Les précipitations intenses se produisent essentiellement en association avec des phénomènes convectifs – i.e. orageux. On les retrouve donc concentrées en saison chaude, du moins aux latitudes extra-tropicales. La durée de vie de ce type d’événements est généralement faible, de l’ordre d’une à quelques heures.

L’évolution globale des pluies d’orages lorsque le climat se réchauffe reflète relativement bien la tendance dans le contenu de l’air en vapeur d’eau. En effet, la quantité d’eau précipitée augmente en moyenne d’environ 6,5 % par degré. Toutefois, ce chiffre peut varier d’un facteur 2, voire plus, suivant la région considérée.

foudre orage éclair
Crédits : RonBerg/Pixabay.

Pic d’activité orageuse en fin d’après-midi

Dans le climat actuel et en été, la période de la journée la plus susceptible de connaître une pluie intense se situe en fin d’après-midi. Une évolution typique que chacun a pu expérimenter. Après une chaude journée, les bourgeonnements nuageux prennent suffisamment d’ampleur pour qu’un orage éclate et vienne rafraîchir l’atmosphère.
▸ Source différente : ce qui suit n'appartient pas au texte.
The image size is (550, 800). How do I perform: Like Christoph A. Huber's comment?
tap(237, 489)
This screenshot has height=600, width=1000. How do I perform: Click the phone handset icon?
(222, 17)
En cours de soirée, le calme sera revenu.

Cependant, cette concaténation familière pourrait notablement changer si la planète continue de se réchauffer. C’est ce que montre une étude publiée dans la revue Geophysical Research Letters ce 23 mai 2019.

Les chercheurs se sont penchés sur la manière dont les précipitations convectives étaient affectées en cas de réchauffement marqué, et ce à l’échelle infra-journalière. Pour ce faire, ils ont utilisé un modèle régional à très haute résolution – une maille de quelques kilomètres – simulant explicitement la convection orageuse.
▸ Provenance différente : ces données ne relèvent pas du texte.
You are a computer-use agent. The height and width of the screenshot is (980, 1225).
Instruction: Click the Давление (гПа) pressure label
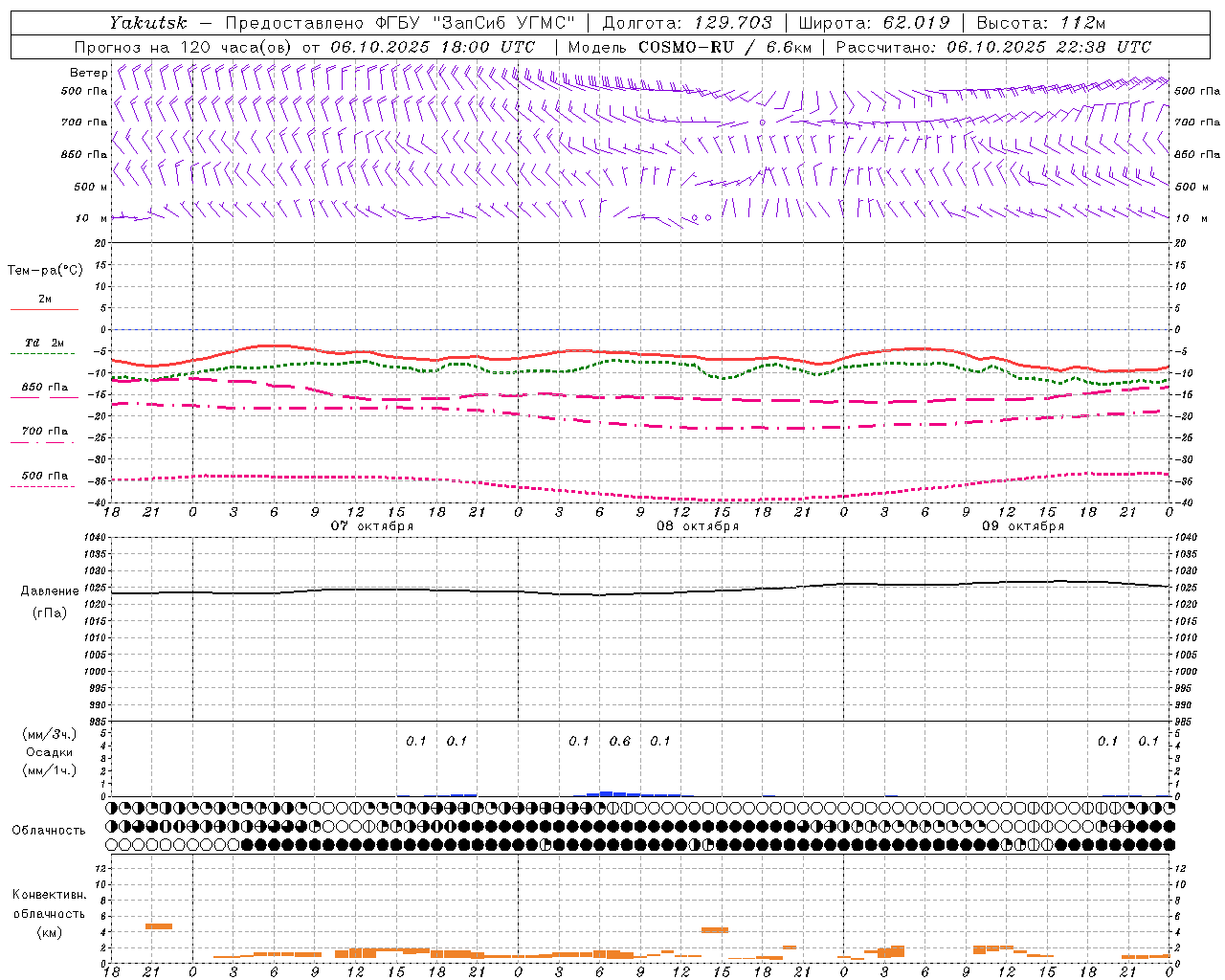(50, 602)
Grâce à la précision de la simulation, des biais numériques bien connus ont pu être contournés. La zone d’étude se situe en Europe de l’ouest. Elle englobe les Pays-Bas, le Benelux, le nord de la France et l’ouest de l’Allemagne. Et les résultats obtenus sont plutôt surprenants.

Vers une modification du cycle convectif journalier

« Dans le climat futur, la fin d’après-midi pourrait ne plus être la période la plus susceptible de connaître une pluie extrême », rapporte Edmund Meredith, auteur principal de l’étude. En effet, le modèle indique que ce pic tend à se déplacer vers la fin de nuit et début de matinée. Une tendance d’autant plus prononcée que le seuil d’intensité pluvieuse choisi est élevé.

orages pluie extrême
Probabilité de dépassement du 90e (a), 99e (b) et 99,9 e (c) percentile de la quantité de pluie tombée sur un pas de temps horaire. En bleu, les données historiques et en rouge, les données tirées de la simulation effectuée en climat plus chaud. Notez le pic de fin d’après-midi sur la courbe bleue et celui de début de matinée sur la courbe rouge. Crédits : EP Meredith & al. 2019.

L’idée importante à retenir est qu’en climat plus chaud, on n’aboutit pas à une simple accentuation du cycle convectif journalier. Auquel cas on observerait la plus forte augmentation de la quantité d’eau précipitée en fin d’après-midi – et pas la nuit ou le matin. En fait, c’est le cycle lui-même qui est modifié.

Aussi, l’utilisation naïve des indices d’instabilité s’avère notoirement insuffisante pour anticiper les changements futurs dans l’activité orageuse. « Nous avons constaté que tout au long du cycle journalier, des niveaux d’instabilité plus extrêmes sont observés. Mais cela ne se traduit pas toujours par des orages plus extrêmes », souligne Edmund Meredith.

Dynamique et thermodynamique

Les raisons qui font que le maximum d’intensification des pluies convectives culmine en milieu de matinée sont assez complexes. Pour faire simple, il s’agit d’une réaction aux modifications du gradient thermique vertical. Les conditions les plus favorables à une libération abrupte d’énergie convective seraient alors plus fréquemment rencontrées en fin de nuit et moins en fin d’après-midi. Néanmoins, si cette dernière est moins susceptible d’accueillir les pluies les plus extrêmes, elle continue d’être sujette à un pic orageux diurne.

En conclusion, il devient de plus en plus évident que les facteurs dynamiques exercent un fort contrôle sur le signal thermodynamique. Il est donc nécessaire d’aller au-delà de la simple considération de ce dernier. Par conséquent, le recours à des simulations numériques à très haute résolution temporelle et spatiale s’avère indispensable. C’est ce qui a été entrepris dans la présente étude.